# Treiber wird nicht gefunden



## Marsman (28. Jun 2007)

Hallo Ihr!

Mein Programm findet die Treiber-Klasse "com.mysql.jdbc.Driver" nicht. Ich vermute, das Problem hängt mit dem Classpath zusammen. Wenn ich im Manifest für das JAR-Archiv den Classpath angebe, wird der Treiber gefunden. Das möchte ich aber nicht. Laut Dokumentation zum Treiber soll man unter Windows eine Umgebungsvariable CLASSPATH setzen:

CLASSPATH=C:\Programme\MySQL\mysql-connector-java-5.0.4\mysql-connector-java-5.0.4-bin.jar

Funktioniert aber bei mir nicht. Auch die Angabe direkt beim Befehl Java bringt nichts:

Java -classpath C:\Programme\MySQL\mysql-connector-java-5.0.4\mysql-connector-java-5.0.4-bin.jar -jar Programm.jar

Was mache ich denn nur falsch? Ich habe heute fast den ganzen Tag gesucht, auch auf diversen Seiten im Internet, kann aber das Problem nicht lösen.


Titus


----------



## Halunken-Joe (30. Jun 2007)

So wie ich das verstanden habe kannst Du den Treiber an verschiedenen Stellen hinterlegen.

Ich arbeite mit Eclipse halte den Treiber lokal vor und füge ihn über den BuildPath in das Projekt ein. 

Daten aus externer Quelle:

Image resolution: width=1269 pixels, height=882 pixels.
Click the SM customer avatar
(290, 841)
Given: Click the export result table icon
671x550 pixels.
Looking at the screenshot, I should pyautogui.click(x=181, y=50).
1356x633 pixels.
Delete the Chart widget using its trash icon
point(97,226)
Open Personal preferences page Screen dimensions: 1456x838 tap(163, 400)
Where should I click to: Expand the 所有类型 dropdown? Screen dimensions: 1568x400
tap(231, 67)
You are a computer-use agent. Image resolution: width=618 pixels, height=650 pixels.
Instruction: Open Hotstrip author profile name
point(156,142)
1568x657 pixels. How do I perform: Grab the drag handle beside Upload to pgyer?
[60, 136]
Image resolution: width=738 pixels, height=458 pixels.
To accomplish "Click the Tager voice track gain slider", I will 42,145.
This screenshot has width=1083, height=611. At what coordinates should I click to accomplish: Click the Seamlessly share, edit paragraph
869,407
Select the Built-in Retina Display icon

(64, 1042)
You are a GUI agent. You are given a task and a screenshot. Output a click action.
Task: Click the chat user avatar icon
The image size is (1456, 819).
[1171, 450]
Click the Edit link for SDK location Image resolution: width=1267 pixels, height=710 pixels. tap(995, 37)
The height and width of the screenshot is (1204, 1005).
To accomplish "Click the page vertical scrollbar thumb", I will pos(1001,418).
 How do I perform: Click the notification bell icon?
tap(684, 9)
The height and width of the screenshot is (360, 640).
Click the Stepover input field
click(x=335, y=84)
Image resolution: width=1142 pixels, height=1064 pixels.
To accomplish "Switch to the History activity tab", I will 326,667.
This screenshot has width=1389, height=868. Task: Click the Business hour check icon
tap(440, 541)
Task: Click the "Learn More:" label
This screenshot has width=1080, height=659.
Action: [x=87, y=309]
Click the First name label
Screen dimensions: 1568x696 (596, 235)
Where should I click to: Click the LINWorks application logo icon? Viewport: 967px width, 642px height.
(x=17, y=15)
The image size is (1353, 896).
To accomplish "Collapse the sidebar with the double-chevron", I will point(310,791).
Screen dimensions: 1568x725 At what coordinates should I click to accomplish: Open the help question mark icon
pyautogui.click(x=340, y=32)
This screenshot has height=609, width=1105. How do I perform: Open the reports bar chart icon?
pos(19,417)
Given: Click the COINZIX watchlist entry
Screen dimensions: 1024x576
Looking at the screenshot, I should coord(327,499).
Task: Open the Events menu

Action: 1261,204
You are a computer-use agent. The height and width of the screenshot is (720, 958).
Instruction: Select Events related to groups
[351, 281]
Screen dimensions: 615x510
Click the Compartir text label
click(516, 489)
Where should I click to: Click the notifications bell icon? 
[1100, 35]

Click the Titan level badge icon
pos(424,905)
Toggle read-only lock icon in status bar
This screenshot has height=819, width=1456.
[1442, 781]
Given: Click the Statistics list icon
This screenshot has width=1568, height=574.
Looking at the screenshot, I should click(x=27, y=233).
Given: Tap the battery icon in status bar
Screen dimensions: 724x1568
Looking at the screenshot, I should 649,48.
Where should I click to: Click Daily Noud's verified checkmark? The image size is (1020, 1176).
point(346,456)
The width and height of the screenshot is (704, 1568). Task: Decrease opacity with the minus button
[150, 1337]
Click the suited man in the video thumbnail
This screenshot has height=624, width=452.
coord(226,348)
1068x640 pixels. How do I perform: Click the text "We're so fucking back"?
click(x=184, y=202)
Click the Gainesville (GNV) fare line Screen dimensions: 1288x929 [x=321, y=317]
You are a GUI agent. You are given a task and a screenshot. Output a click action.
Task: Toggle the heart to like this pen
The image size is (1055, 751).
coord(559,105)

Eine andere Methode wäre es den Treiber nicht irgendwo lokal vorzuhalten sondern in einem PATH der schon angelegt ist.  Beispiel für Windows: C:\Programme\Java\jrexxx\lib\ext   Das ist etwas praktischer weil Du beim nächsten Programm die zusätzlichen librarys ebenfalls hier reinlegen kannst (also minimaler Aufwand).

Ich bevorzuge die erste Variante weil sie meiner Meinung nach übersichtlicher ist.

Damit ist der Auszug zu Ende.